Required work
Please reproduce exactly the lines that begin the listing below, up to and including the line where "Viewport: 1568px width, 656px height." occurs.

━━━━━━━━━━━━━━━━

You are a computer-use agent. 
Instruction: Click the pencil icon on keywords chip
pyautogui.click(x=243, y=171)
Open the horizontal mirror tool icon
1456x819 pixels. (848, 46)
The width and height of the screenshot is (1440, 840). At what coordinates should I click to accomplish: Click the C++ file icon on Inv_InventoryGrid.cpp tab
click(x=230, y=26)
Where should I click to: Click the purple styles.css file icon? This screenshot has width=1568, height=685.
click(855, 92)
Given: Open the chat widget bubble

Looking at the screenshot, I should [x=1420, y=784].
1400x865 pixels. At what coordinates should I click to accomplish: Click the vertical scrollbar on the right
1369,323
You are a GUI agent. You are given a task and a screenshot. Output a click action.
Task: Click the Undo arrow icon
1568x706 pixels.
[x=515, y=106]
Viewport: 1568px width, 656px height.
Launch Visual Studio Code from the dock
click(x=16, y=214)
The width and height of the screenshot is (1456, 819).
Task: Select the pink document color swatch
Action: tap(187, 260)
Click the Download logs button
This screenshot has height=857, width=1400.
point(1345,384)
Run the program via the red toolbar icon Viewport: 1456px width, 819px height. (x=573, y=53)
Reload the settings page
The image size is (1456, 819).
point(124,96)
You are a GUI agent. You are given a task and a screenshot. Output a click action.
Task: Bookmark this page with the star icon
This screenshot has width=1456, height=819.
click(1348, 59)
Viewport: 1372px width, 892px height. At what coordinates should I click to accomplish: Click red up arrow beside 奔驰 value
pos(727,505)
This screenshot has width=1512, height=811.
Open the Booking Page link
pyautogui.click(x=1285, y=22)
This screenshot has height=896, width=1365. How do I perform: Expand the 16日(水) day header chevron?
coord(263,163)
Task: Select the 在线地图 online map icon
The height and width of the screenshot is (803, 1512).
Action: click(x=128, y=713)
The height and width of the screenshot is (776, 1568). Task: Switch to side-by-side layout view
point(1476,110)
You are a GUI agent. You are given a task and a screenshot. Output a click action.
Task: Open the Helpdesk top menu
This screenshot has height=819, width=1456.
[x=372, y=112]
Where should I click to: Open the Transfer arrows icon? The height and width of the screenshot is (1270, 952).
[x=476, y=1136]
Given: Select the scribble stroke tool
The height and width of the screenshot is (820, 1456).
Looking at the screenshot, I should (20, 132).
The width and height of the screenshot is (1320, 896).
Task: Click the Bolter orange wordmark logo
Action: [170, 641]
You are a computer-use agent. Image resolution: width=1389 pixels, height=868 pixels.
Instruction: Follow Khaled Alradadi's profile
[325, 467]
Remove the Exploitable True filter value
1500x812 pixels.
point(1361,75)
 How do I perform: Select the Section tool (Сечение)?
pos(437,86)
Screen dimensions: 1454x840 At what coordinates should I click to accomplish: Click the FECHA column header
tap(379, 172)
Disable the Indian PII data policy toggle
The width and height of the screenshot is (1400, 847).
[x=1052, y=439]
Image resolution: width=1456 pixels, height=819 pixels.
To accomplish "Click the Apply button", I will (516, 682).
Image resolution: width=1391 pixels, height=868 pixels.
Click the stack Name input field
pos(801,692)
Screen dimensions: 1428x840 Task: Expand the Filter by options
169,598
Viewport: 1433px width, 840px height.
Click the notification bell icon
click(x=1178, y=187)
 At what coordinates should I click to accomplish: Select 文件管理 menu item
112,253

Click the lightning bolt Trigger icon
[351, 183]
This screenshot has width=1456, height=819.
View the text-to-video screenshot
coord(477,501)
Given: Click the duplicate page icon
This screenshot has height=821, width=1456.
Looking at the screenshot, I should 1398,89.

━━━━━━━━━━━━━━━━

Expected output
You are a computer-use agent. 
Instruction: Click the pencil icon on keywords chip
pyautogui.click(x=243, y=171)
Open the horizontal mirror tool icon
1456x819 pixels. (848, 46)
The width and height of the screenshot is (1440, 840). At what coordinates should I click to accomplish: Click the C++ file icon on Inv_InventoryGrid.cpp tab
click(x=230, y=26)
Where should I click to: Click the purple styles.css file icon? This screenshot has width=1568, height=685.
click(855, 92)
Given: Open the chat widget bubble

Looking at the screenshot, I should [x=1420, y=784].
1400x865 pixels. At what coordinates should I click to accomplish: Click the vertical scrollbar on the right
1369,323
You are a GUI agent. You are given a task and a screenshot. Output a click action.
Task: Click the Undo arrow icon
1568x706 pixels.
[x=515, y=106]
Viewport: 1568px width, 656px height.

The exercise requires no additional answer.